As you are well aware, the existing situation regarding COVID-19 has everyone re-evaluating how to ensure the health, safety, and welfare of all those we interact with — clients, colleagues, and the larger community we serve. It has become so abundantly clear that we are a global community, and the current state of affairs forces us to be present as the situation changes on a daily, even hourly, basis. Know that we at TxA are doing all that is possible to protect the well-being of our members as we navigate the near future.

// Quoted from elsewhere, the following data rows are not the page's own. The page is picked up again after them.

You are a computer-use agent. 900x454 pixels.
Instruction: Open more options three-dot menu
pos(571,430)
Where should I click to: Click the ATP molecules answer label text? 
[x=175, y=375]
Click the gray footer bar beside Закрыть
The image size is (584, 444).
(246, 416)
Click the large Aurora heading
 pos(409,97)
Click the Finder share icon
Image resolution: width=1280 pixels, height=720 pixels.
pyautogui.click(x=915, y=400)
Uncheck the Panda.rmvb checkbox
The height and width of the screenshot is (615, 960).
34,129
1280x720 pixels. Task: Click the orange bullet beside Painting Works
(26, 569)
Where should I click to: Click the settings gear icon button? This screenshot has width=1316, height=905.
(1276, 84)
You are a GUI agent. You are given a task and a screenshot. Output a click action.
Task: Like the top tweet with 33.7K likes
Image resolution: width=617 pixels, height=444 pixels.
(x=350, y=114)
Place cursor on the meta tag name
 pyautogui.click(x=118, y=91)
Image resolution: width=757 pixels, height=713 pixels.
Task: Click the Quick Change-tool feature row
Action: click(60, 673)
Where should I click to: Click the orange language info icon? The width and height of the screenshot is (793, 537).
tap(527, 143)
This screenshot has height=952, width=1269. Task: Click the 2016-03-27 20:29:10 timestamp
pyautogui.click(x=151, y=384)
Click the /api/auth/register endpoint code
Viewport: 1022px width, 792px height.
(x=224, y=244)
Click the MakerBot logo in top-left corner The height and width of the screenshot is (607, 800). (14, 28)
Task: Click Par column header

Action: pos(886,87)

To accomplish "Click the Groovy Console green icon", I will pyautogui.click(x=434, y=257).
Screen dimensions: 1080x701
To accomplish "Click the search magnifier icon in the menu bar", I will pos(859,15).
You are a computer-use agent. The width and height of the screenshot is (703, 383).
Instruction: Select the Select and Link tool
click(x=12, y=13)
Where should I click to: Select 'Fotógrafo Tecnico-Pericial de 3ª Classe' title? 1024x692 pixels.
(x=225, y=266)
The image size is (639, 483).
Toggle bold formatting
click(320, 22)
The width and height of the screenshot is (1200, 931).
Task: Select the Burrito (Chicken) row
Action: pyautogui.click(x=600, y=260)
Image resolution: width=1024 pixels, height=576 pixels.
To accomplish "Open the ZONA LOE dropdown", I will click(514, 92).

One of the short-term decisions we have made is to convene our committees and work groups through telecommunication. We have also made the decision to forgo traveling for our Spring Board Meeting and meet by videoconference instead. At this time, we are proceeding with the Annual Conference this fall as planned and will monitor that closely as well.
As we move forward, the full impact of this crisis will make itself more apparent. It has already changed how we currently operate. Some of these changes will be short-term, while others will last long into the future. Although the economic impacts will take some time to be fully known, we will be working to provide you with valuable information to use as a resource to assist you in the times ahead.
With so much information available about COVID-19, we want our member community to remain adequately, properly, and responsibly informed. In an effort to provide pertinent resources, we have compiled several articles that we think you will find helpful and informative (see the feature below). Additionally, we are committed to staying connected with our members — if you have any information to share, comments, or questions, please reach out to me, Connie G. Rivera, AIA, President, Texas Society of Architects; or Audrey Maxwell, AIA, President-Elect, Texas Society of Architects; James T. Perry, EVP/CEO, Texas Society of Architects; Aaron Seward, Editor, Texas Architect; and/or Missy Floyd-Seward, Social Media & Marketing Coordinator, Texas Society of Architects.
I want to thank you for your patience and understanding as we evaluate and adjust our procedures to remain operational and responsive to member needs in the coming months. As Texans, we are all familiar with adversity and adept at becoming a more connected and more compassionate community as a result. May we all become better architects and citizens weathering this storm together.